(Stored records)
__________________________________________________
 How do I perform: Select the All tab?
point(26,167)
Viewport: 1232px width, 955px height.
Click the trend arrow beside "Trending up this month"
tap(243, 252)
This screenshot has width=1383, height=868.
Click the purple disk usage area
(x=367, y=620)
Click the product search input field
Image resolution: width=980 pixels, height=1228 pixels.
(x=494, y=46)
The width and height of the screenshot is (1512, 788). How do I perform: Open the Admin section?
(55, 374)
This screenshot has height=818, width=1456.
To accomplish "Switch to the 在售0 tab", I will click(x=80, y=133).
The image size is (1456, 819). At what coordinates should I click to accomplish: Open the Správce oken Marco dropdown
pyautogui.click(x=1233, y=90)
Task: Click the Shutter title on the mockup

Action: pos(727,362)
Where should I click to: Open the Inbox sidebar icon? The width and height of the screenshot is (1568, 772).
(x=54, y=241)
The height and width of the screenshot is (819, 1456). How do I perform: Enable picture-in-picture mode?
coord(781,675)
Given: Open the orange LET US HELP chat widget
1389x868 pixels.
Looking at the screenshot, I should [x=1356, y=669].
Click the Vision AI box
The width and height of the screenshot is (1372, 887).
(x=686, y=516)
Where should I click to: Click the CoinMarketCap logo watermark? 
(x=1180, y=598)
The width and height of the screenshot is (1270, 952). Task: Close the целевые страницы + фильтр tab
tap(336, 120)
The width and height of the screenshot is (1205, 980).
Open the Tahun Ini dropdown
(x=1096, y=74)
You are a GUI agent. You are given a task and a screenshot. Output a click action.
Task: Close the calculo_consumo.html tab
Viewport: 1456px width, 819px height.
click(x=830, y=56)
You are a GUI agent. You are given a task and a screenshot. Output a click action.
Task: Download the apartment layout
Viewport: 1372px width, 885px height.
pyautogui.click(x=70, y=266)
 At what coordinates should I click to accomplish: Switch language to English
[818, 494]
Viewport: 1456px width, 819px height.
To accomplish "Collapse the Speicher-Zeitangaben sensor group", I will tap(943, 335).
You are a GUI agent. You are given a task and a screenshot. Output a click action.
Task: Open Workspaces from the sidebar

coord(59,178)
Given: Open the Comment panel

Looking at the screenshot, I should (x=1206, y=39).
__________________________________________________
Where a line of the entries contains "will", report that line.

## [Exercise result]
To accomplish "Switch to the 在售0 tab", I will click(x=80, y=133).
To accomplish "Collapse the Speicher-Zeitangaben sensor group", I will tap(943, 335).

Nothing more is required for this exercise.